Il problema:
Nell'articolo sui fondi Ue per la banda larga, per quali ambiti dei servizi digitali il meccanismo prevede sovvenzioni per costruire le infrastrutture necessarie? Elencali tutti, per favore.

Estratto fornito:

● ● ● ● ● ● ●

Banda larga: dalla Ue in arrivo 9,2 miliardi

FONDI 2014-2020

Annunciato il piano 2014-2020: 7 miliardi saranno destinati alla realizzazione delle reti Ngn, il resto andrà a progetti per lo sviluppo di servizi digitali. Il commissario Kroes: "Ogni euro può generare investimenti nel settore privato tra 6 a 15 euro". Il presidente dell'Etno Gambardella: "Incentivare i privati"

di Paolo Anastasio
Fondi in arrivo per la banda larga: la Commissione Ue ha proposto di stanziare 9,2 miliardi di euro per il periodo 2014-2020 per la banda larga e i servizi digitali, di cui 7 miliardi destinati alla realizzazione delle infrastrutture di rete. E' quanto indica il commissario europeo per l'Agenda Digitale, Neelie Kroes, sottolineando l'impatto positivo della reti di tlc sulla crescita economica.

"Nell'arco di 10 anni lo sviluppo della banda larga potrebbe generare mille miliardi di euro in termini di nuove attività economiche e creare milioni di posti di lavoro. Un aumento della penetrazione della banda larga di 10 punti percentuali genera una maggiore crescita del Pil tra lo 0,9 e l'1,50%", ha detto la Kroes.

Il finanziamento Ue alla banda larga avrà un effetto di volano. "Ogni euro investito nella banda larga può generare investimenti del settore privato tra 6 e 15 euro, quindi significa attivare investimenti tra 50 e 100 miliardi di euro", ha aggiunto la Kroes, precisando che l'obiettivo è avvicinare l'Europa agli standard di Giappone e Corea del Sud, dove la penetrazione dell'ultra broadband è già rispettivamente del 12% e del 15% della popolazione.

I fondi, che rientrano nello strumento finanziario 'Connecting Europe Facility' (Cef), faranno da complemento a finanziamenti privati e pubblici e, secondo i dati della Commissione, saranno in grado di moltiplicare gli investimenti fino ad arrivare a 50-100 miliardi.

Nel caso degli investimenti sulle infrastrutture della banda larga, il Cef consentirà di dare "credibilità" a progetti pubblici o privati diminuendo i fattori di rischio, perchè a garantire su si essi ci sarà la Commissione europea e la Banca europea degli investimenti. Lo scopo di Bruxelles è attrarre investimenti sulle infrastrutture nelle aree più "difficili" ovvero fuori dai centri urbani o quelle scarsamente popolate.

L'agenda digitale europea fissa obiettivi per l'accesso universale alla banda larga nel 2020 di almeno 30 Mbps, prevedendo che almeno il 50% delle famiglie acquistino velocità superiori a 100 Mbps.

Per quanto riguarda i servizi digitali, il meccanismo prevede sovvenzioni per costruire le infrastrutture necessarie per l'identificazione elettronica, gli appalti pubblici elettronici, le cartelle cliniche elettroniche, Europeana, eJustice e servizi doganali. I fondi serviranno a garantire l'interoperabilità e a finanziare i costi di gestione e di interconnessione delle infrastrutture a livello europeo.

● ● ● ● ● ● ●

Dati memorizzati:
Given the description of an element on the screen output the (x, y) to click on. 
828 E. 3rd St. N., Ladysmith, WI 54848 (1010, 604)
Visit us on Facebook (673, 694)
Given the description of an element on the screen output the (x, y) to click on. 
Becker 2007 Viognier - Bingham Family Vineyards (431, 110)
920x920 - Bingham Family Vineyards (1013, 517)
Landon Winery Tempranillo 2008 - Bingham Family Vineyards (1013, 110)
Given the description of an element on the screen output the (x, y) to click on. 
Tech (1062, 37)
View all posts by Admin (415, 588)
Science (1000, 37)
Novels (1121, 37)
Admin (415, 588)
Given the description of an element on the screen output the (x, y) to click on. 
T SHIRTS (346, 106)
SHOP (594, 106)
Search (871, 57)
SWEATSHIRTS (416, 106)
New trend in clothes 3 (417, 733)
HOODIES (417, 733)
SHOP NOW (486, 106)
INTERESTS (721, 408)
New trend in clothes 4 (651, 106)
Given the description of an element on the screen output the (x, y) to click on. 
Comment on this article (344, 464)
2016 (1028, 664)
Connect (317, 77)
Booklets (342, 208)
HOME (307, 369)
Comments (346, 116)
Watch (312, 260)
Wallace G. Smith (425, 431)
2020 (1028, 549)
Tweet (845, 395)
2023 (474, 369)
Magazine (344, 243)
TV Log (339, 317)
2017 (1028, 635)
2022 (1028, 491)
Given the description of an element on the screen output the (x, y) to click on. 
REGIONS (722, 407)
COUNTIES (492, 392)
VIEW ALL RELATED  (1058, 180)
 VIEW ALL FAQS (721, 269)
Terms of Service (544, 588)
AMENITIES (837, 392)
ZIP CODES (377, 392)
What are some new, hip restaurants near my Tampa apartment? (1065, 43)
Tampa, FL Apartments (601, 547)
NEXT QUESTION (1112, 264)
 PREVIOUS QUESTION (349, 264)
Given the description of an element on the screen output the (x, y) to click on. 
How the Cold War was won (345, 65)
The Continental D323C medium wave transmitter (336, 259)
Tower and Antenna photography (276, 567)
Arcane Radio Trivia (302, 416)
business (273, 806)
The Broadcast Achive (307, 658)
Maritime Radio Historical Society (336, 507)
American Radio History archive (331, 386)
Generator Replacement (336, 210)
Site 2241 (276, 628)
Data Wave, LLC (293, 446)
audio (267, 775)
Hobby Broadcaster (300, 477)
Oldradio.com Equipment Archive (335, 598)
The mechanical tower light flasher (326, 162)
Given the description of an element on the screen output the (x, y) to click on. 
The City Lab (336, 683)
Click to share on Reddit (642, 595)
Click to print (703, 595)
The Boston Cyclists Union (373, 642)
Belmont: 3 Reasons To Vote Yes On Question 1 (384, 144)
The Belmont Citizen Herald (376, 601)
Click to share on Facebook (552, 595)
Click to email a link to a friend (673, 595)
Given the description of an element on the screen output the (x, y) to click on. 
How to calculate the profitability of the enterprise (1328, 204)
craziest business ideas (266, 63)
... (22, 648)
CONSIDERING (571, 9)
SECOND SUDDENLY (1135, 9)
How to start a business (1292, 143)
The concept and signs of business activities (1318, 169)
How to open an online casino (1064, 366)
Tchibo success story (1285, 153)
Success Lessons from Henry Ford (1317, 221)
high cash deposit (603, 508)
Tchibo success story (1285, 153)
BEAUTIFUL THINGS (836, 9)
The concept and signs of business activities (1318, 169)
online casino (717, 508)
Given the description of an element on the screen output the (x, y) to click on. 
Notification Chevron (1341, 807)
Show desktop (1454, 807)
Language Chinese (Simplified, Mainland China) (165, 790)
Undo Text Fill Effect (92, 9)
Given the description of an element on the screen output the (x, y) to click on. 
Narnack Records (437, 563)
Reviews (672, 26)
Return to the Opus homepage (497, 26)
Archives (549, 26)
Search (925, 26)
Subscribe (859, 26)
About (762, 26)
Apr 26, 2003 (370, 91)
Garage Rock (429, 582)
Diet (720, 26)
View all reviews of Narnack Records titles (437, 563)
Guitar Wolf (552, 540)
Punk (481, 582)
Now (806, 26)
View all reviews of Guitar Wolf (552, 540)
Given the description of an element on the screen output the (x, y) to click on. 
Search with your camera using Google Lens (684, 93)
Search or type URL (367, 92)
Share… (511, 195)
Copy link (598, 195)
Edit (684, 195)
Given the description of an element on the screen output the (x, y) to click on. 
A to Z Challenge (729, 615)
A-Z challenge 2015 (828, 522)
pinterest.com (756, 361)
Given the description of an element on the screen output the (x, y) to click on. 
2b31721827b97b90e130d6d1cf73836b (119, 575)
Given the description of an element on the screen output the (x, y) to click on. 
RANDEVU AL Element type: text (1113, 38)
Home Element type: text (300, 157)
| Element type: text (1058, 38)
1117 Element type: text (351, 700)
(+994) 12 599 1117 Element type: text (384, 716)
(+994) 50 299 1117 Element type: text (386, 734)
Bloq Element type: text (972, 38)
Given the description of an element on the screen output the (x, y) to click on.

● ● ● ● ● ● ●

Soluzione dell'esercizio:
- identificazione elettronica
- appalti pubblici elettronici
- cartelle cliniche elettroniche
- Europeana
- eJustice
- servizi doganali